Collected data entries
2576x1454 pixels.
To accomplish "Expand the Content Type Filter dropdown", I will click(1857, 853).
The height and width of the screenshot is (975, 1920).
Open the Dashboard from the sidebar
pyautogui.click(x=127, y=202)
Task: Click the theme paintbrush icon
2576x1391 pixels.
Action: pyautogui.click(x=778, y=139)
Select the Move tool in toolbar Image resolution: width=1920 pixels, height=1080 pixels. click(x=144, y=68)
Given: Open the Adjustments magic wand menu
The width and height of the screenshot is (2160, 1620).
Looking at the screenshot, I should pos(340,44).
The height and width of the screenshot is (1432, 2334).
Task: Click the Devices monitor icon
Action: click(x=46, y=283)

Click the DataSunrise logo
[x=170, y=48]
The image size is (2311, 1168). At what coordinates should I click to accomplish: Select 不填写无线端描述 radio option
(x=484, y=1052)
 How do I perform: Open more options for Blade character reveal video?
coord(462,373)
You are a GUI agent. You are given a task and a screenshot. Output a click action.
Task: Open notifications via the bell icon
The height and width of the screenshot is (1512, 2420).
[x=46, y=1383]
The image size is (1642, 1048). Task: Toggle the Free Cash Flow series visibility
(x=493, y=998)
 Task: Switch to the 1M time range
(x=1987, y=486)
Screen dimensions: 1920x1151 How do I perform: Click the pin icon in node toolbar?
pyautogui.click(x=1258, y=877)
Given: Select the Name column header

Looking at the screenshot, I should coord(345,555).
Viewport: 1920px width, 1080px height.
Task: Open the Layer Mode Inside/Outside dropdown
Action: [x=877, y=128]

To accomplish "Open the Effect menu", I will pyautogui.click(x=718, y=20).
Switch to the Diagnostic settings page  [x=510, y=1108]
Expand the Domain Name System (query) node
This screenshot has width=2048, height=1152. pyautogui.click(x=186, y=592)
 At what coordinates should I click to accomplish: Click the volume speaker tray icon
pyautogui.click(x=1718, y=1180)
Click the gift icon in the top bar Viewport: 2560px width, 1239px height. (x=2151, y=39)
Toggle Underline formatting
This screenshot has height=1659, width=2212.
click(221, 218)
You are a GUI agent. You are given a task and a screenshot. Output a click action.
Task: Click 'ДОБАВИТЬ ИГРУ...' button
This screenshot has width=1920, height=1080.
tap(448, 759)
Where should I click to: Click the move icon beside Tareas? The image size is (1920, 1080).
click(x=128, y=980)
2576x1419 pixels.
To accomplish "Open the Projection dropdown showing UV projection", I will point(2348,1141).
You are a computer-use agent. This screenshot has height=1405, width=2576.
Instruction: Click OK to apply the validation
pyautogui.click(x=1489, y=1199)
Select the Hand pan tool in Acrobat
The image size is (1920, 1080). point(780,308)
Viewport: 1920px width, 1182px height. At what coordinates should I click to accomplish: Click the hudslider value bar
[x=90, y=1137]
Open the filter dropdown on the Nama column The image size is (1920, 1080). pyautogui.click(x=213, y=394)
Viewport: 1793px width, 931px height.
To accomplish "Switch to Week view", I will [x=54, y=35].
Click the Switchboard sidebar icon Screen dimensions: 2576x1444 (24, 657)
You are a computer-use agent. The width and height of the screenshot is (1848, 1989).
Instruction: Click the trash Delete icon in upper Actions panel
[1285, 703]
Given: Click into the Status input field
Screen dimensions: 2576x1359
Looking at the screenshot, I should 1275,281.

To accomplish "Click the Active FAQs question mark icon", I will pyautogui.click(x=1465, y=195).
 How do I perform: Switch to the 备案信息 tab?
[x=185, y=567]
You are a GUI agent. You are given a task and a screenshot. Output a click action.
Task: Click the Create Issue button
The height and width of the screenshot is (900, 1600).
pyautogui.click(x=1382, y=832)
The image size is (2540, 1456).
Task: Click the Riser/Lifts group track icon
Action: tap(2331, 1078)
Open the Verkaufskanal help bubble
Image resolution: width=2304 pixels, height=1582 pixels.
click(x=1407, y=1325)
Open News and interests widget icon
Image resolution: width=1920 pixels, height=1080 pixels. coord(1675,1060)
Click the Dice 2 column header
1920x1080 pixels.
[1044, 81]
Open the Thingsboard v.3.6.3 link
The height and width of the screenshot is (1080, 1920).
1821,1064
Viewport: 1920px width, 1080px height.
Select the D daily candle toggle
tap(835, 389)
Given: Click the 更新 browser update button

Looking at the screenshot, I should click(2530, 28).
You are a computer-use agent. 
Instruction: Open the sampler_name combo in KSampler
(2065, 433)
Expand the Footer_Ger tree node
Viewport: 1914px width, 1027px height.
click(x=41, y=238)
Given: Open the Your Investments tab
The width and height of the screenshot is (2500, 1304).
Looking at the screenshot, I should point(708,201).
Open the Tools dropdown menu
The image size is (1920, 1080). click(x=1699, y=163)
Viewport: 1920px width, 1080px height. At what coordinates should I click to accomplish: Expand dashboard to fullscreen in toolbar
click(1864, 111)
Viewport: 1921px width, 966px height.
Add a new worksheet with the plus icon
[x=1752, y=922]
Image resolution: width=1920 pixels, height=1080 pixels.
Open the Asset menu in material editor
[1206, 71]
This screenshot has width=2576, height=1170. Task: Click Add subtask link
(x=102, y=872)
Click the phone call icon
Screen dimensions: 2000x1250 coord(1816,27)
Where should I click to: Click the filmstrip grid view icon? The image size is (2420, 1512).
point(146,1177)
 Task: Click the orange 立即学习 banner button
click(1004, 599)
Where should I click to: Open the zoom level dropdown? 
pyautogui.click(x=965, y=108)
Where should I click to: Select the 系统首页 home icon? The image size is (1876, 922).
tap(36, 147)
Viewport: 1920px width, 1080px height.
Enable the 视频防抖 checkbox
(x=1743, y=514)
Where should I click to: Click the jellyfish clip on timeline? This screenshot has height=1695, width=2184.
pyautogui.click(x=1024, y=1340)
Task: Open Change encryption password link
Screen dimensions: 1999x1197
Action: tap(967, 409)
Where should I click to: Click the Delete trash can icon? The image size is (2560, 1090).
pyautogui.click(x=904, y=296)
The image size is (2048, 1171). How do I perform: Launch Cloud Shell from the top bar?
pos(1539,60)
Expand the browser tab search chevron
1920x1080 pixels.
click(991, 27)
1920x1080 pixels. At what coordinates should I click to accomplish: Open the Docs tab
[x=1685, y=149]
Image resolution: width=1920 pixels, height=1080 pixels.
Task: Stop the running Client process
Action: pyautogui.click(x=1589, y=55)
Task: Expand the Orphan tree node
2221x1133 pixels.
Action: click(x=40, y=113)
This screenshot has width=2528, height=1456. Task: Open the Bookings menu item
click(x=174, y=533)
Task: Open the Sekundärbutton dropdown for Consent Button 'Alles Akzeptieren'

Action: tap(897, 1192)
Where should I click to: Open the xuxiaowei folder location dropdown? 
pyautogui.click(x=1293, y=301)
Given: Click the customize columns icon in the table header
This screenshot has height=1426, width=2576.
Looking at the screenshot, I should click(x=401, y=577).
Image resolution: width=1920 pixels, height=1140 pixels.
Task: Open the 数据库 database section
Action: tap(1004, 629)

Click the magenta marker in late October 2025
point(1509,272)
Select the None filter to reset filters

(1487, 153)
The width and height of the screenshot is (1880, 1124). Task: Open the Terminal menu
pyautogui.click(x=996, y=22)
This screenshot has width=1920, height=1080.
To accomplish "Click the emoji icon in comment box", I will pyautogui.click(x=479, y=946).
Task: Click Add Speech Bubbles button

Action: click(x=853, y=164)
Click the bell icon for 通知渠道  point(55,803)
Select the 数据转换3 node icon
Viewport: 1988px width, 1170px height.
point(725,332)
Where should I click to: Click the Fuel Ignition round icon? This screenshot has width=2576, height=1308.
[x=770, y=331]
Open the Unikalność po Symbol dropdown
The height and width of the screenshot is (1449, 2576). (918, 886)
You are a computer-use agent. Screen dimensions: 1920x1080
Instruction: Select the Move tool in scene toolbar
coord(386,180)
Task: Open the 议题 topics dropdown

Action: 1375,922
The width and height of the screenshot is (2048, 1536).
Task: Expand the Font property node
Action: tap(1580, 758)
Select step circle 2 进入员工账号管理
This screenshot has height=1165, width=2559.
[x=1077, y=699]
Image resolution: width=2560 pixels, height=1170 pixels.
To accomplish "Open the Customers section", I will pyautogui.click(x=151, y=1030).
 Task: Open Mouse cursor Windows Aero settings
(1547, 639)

• [Required action]: Some lines in the data above hold the string "computer". Find and copy each of them.

• [Completed task]:
You are a computer-use agent. This screenshot has height=1405, width=2576.
You are a computer-use agent. The width and height of the screenshot is (1848, 1989).
You are a computer-use agent. 
You are a computer-use agent. Screen dimensions: 1920x1080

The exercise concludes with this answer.